Attributed Giotto now stuck in legal limbo
Posted on: July 24, 2018 by Alexander Herman
Yesterday, an Italian painting with a colourful history had its fate sealed by a UK court. The Queen’s Bench Division of the High Court has decided that Arts Council England (ACE), the delegated authority that issues export licences for cultural property leaving UK shores, was not the ‘competent authority’ to issue an EU licence for the painting to be exported to Switzerland. Instead, the work will have to return to its country of origin (Italy) or else remain in the UK in legal limbo.
The painting was originally bought by a woman named Kathleen Simonis in Florence in 1990 as an unspectacular ‘panel painting from the 1800s’, but was subsequently attributed to the great Italian painter Giotto, thus substantially increasing the piece’s value. The painting entered and left Italy several times in the 1990s (all with proper licences), as it was being looked at and restored by experts abroad. In February 1999, Simonis applied for an Italian export licence, which was duly granted.
Shortly thereafter, it must have dawned on the Italian authorities that they would be losing a great treasure and so all previous export licences were annulled by Ministerial Decrees in 2000 and 2004. Simonis challenged this use of executive power and was successful before Lazio’s Regional Administrative Tribunal in February 2007. The Tribunal overturned the Decrees and, five days later, Simonis took the painting out of the country, bringing it to the UK. The following year, 2008, the highest administrative tribunal in Italy, the Council of State, overturned the Lazio Tribunal’s decision and reinstated the 2000 and 2004 Decrees, thus invalidating the export licences once again.
In 2015, the owner Simonis applied to ACE in the UK for a licence to take the painting out of the EU (and thus the UK), hoping to bring it to Switzerland. ACE demurred to issue such a licence, not knowing whether it was the competent authority, no doubt taking into account the painting’s convoluted journey through the Italian export system. In May 2017, ACE denied the licence on the basis that it was not the competent authority to issue an EU export licence under EC Regulation No 116/2009 on the Export of Cultural Goods. Yesterday, the judge of the High Court agreed with ACE’s decision, concluding that the licensing authorities in the UK could not grant an export licence for the painting to be removed from the EU.
The reason was that the export from Italy was not considered to have been ‘lawful and definitive’ as requited by Article 2 of the 2009 EC Regulation. The key element was the term ‘lawful’ and, in order to determine whether the 2007 export from Italy was lawful, the parties were asked to jointly appoint an expert in Italian law. This expert concluded that, though the 2007 export was unaffected by subsequent decisions in Italy (the 2008 Council of State decision was not retrospective for the purposes of the legality of the export), because the export was purportedly done under a 1999 licence, which expires after five years, by the time the painting left the country the export was unlawful. There was no possibility, according to the expert, that the 1999 licence had been automatically renewed, as Simonis had argued.

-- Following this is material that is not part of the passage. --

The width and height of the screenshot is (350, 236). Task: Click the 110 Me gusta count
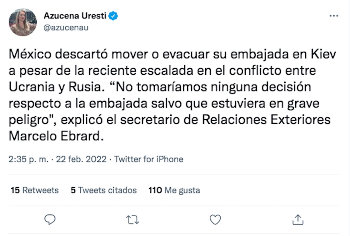[x=174, y=190]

As a result, the painting is now stuck. It cannot now leave the EU, short of obtaining an EU export licence from Italy, which of course will never happen (the Italians are of the opinion, after all, that this is a national treasure). It doesn’t necessarily have to go back to Italy. The court yesterday was not asked to make such an order. Nor would Italy be able to claim the painting back under UK regulations implementing another EU instrument, the Directive on the Return of Cultural Objects 2014/60/EU (or its predecessor, Council Directive 93/7/EEC) because the time limit for doing so already expired. And there wouldn’t, to my knowledge, be any other way for Italy to get this painting back, unless Simonis voluntarily offers it back.
For now the painting is effectively unsellable. The only potential buyer would have to be UK-based, someone who doesn’t mind the stink of it having been unlawfully exported from Italy. This is what Norman Palmer used to call ‘ring-fencing’ a work of art, a manoeuver successfully used by Spain in the 1986 case of Kingdom of Spain v Christie Manson & Woods, when a Goya was illegally exported from Spain to London. In that case, Spain was able to obtain a declaratory judgment from the English courts acknowledging the improper export, even though the courts had no jurisdiction to order the return to Spain. The painting became unsellable and, in the end, was eventually returned by the owner to Spain, apparently the result of a settlement.
A close-up of the Goya involved in the Spanish case, Portrait of the Marchioness of Santa Cruz, featured on the flyer and webpage for the LLM programme in Art, Business and Law that IAL is running with Queen Mary University of London. The photo was taken by the author when the painting was back in London – loaned from the Prado for an exhibition in 2015 called Goya: The Portraits at the National Gallery. Part of this blog post appeared – and the author was quoted – in The Guardian (24 July 2018 online, 25 July in print).